Toplumsal düzendeki haksızlığı ve eşitsizliği fark eden insanların itirazı arttıkça, çoğunlukla bunları bastırmaya yönelik aşırı baskı ve yasaklar da artar. Bir hukuk devletinde, pozitif hukuk kuralları kapsamında kamu düzeni ve güvenliği için bazı yasaklar olabilir ve tarafsız bir biçimde uygulanır. Bu anlamda, her kişi ve gruba karşı eşit ve adil bir biçimde uygulanacak olan haklı yasakların olması kaçınılmazdır. Oysa, sömürücü otoriter yönetimler, bilinç düzeyinin nispeten yüksek olduğu grupları itirazlarından vazgeçirmek ve toplumsal muhalefeti bastırmak üzere yasakların sayısını ve şiddetini giderek artırmaya yönelir. Ayrıca, otoriter iktidarın uyguladığı yıldırma eylemlerinde, toplumsal muhalefet üzerinde kışkırtıcı ve onları yasal olmayan ortamlara sürükleyerek etkisiz hâle getirme amacı dahi güdülebilir.
*****
Prof.Dr. Feyzullah EROĞLU
Durmuş Hocaoğlu’nun Sosyal Domenler ve Sosyal Potansiyel teorilerine göre, fiziki alanda meydana gelen birtakım dengesizlik hâlleri, nasıl doğada bazı istenmeyen ve kontrol edilemeyen olaylara vesile oluyorsa toplumsal eşitsizlikler de birtakım gerilimlere yol açıyor. Otoriter rejimlerdeki iktidar sahipleri, yönetim uygulamalarından kaynaklanan aşırı toplumsal eşitsizlik hâllerinde, halkın bir kısmını kolayca kendi çekim gücünün etkisi altına alabiliyor. Buna karşılık, eşitsizlikler karşısında bilgi ve düşünce temelli itiraz ve direnme tavrı göstermek eğiliminde olanlar üzerinde ise orantısız bir güç kullanma yoluna gidiyor.

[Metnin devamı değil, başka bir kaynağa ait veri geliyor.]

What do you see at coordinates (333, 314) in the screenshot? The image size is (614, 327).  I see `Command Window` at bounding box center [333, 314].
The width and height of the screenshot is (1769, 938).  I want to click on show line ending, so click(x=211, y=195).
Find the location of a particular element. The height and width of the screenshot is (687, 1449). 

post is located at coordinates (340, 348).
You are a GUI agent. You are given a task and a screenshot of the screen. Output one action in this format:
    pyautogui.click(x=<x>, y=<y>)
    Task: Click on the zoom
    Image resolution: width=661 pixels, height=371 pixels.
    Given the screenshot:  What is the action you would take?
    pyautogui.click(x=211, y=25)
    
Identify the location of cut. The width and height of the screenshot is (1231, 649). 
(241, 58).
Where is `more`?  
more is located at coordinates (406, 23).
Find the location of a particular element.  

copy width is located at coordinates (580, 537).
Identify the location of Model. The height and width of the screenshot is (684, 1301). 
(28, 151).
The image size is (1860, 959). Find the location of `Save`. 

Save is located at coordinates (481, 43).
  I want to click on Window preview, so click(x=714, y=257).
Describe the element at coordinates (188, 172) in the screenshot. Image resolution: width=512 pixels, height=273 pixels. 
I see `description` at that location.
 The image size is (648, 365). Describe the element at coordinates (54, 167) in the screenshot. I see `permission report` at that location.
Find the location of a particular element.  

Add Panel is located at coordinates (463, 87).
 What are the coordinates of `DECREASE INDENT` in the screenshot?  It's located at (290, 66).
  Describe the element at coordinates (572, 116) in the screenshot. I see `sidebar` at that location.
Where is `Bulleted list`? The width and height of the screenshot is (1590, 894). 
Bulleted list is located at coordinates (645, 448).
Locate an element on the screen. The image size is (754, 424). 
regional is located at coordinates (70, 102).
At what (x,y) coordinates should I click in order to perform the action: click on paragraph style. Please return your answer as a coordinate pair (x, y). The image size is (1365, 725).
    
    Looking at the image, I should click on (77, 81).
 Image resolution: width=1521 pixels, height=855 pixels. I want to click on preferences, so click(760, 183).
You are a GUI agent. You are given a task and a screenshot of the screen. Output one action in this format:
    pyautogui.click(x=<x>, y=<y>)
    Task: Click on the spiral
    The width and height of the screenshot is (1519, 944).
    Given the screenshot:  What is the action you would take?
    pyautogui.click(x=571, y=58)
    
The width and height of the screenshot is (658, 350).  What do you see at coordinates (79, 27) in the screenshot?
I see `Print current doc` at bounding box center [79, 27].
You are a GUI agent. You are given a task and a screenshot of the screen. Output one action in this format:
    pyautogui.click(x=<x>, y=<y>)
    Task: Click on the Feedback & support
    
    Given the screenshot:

Seçmenlerde öğrenilmiş çaresizlik
Nüfusun önemli bir kısmının, yoksul, işsiz ve sağlık sorunlarıyla uğraşmak zorunda kaldığı otoriter yönetim rejimlerde toplumsal dayanıksızlık oldukça yaygındır. Toplumsal sorunların uzun bir süre çözülemediği için bu toplumlarda belirli bir yılgınlık ve umutsuzluk ortaya çıkıyor. Yoksul insanlar, çoğunlukla eğitim ve bilinç düzeylerinin düşüklüğünden dolayı, kendi durumlarının farkında dahi olamıyor. Kaldı ki bu konuda herhangi bir farkındalık olsa bile, genellikle toplumsal eşitsizliğe karşı mücadele edecek ölçüde bilgi ve düşünceden yoksun olunuyor. Doğu ve Ortadoğu kültürlerinde toplumun önemli bir kesimi, kendilerine yapılan haksızlık ve sıkıntılar karşısında, ‘bizim kaderimiz böyleymiş’ diyerek tepkisiz ve tavırsız kalıyor. Böylece, yoksul ve yanlış kader inancı ile şartlandırılmış inançlı insanlar, ‘uğraşmanın ne yararı var’ moduna girmek suretiyle öğrenilmiş çaresizlik sergiliyor. Zaten, yöneticiler de nihai olarak kendilerinin sorumluluğu altında olan felaketler karşısında çok sıklıkla ‘kader planı’ diyerek kolayca muhafazakâr topluluğu ikna edebiliyor.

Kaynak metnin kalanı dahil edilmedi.